A proposal for a development comprising 140 age-restricted housing units on a Bunn Drive tract in Princeton Township was given an anticipated approval late last Thursday evening by the Regional Planning Board of Princeton, despite serious environmental misgivings from a number of municipal and community groups.

Market-rate, 62-and-over age-restricted housing—in this case, a K. Hovnanian-designed Four Seasons housing community — has long been a goal of Princeton Township since a 20.9-acre senior community district overlay zone was voted to be put into place by Township Committee in 2001.

The Planning Board voted 7-3 to approve the Hovnanian plan.

But on the environmentally sensitive Princeton Ridge, which contains bedrock, steep slopes, and rocky soil, several groups, including the Planning Board's own advisory panel, and the Princeton Environmental Commission (PEC), balked at the idea of placing "cookie cutter" housing that the Commission felt was incompatible with the lay of the land.

"This is a mockery of what senior housing should be," said Rosemary Blair, a PEC member, who worried that because there were no assisted living facilities on site, seniors would have to move as their needs increased. Ms. Blair also said that the number of trees needed to be cleared for development, about 900, will increase flooding conditions on the sloped site. The developer has, however, agreed to participate in a plan that would replant many of the lost trees.

Grace Sinden, the Regional Health Commission liaison to the PEC, said that the development proposal was a "one size fits all" proposal: that Hovnanian's Four Season plans differed only slightly from other Four Seasons around the state located on less challenging landscapes.

Those opposed to the current plan expressed concern about the blasting needed to break through the underlying bedrock for the development's foundation. Additionally, the five three-story buildings that will occupy the Four Seasons site, are located near an adjacent Transco pipeline and and Elizabethtown Water Co. pipeline. The Planning Board was assured that the developer, along with representatives from Transco and Elizabethtown, would monitor the blasting.

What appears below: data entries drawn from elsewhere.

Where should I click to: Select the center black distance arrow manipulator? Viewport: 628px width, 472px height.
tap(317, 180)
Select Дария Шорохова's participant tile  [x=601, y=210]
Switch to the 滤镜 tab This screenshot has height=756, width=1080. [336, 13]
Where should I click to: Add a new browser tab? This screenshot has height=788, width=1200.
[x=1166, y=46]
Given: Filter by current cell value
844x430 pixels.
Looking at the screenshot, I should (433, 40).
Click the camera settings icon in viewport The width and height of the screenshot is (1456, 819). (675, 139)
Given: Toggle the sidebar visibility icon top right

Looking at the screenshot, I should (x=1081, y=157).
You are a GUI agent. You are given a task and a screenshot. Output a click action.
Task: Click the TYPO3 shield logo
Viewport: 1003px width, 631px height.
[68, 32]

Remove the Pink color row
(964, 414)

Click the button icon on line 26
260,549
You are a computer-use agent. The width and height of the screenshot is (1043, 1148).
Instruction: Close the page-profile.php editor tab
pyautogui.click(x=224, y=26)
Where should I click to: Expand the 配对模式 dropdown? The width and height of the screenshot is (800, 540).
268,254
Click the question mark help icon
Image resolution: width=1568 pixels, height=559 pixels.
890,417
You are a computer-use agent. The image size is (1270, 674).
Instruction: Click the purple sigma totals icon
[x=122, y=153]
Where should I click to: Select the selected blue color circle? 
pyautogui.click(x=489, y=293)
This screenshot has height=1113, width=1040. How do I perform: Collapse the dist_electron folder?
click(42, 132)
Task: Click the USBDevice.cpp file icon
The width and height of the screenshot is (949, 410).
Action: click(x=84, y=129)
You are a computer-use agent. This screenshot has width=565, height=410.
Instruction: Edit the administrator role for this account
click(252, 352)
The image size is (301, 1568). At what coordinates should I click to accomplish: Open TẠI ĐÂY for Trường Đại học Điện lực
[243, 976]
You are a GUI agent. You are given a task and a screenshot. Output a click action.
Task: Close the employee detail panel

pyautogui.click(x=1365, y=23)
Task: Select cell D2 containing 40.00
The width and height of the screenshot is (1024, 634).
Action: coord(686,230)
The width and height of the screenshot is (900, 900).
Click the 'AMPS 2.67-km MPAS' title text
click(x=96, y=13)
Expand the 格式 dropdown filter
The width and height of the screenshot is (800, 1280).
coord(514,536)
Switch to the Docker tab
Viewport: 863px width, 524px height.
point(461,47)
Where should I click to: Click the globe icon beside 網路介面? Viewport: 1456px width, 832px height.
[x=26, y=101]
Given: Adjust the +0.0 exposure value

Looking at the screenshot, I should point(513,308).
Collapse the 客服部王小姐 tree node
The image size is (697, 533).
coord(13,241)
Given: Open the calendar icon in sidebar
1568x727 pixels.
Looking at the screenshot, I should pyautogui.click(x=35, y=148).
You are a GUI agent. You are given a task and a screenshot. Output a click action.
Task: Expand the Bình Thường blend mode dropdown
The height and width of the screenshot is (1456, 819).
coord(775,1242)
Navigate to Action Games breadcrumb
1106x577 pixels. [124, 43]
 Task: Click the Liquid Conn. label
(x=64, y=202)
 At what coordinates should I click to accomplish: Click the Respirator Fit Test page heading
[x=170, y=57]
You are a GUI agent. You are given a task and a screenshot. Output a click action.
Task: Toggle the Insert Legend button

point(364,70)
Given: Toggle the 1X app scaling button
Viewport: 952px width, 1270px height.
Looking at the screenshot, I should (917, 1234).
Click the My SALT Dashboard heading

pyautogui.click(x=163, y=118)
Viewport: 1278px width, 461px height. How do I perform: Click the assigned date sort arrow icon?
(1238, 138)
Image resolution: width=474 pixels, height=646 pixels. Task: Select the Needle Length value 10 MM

Laura Lynch, of the New Jersey chapter of the Sierra Club, observed that placing this type of housing along the Ridge would create more "edge habitat," arguing that age-restricted housing should be closer to Princeton Borough's downtown. The Borough, of course, has little developable land, with the one site potentially open for development — the hospital campus — likely to be used for denser, mixed development.

Planning Board member and Township Mayor Phyllis Marchand, a long-time proponent of this type of market-rate housing (units will be in the $450,000 range), called for a more balanced approach to housing: "We're looking to be able to have people make choices in where they want to live within the community — because they want to stay here." She also pointed out that seniors who have left the community have gone to neighboring municipalities because of a lack of accommodating facilities.

"We have waited for years, and this developer stepped forward to comply with the zoning," she said.

Board member Peter Madison agreed, saying that the Ridge has already been developed and that the Planning Board has been "faced with compromises."

"Whether individual members of the Planning Board like it or not, we have a zoning ordinance that this Planning Board has to honor," he said.

"It's not forbidden to build on the Ridge," Planning Board member and Township Committeeman Bill Enslin said in support of the housing application. "This is a good location: it has sewers, it has roads, and it has bus routes," he added, referring to New Jersey Transit's 606 line. "It has everything we need; all the infrastructure is there to support senior housing."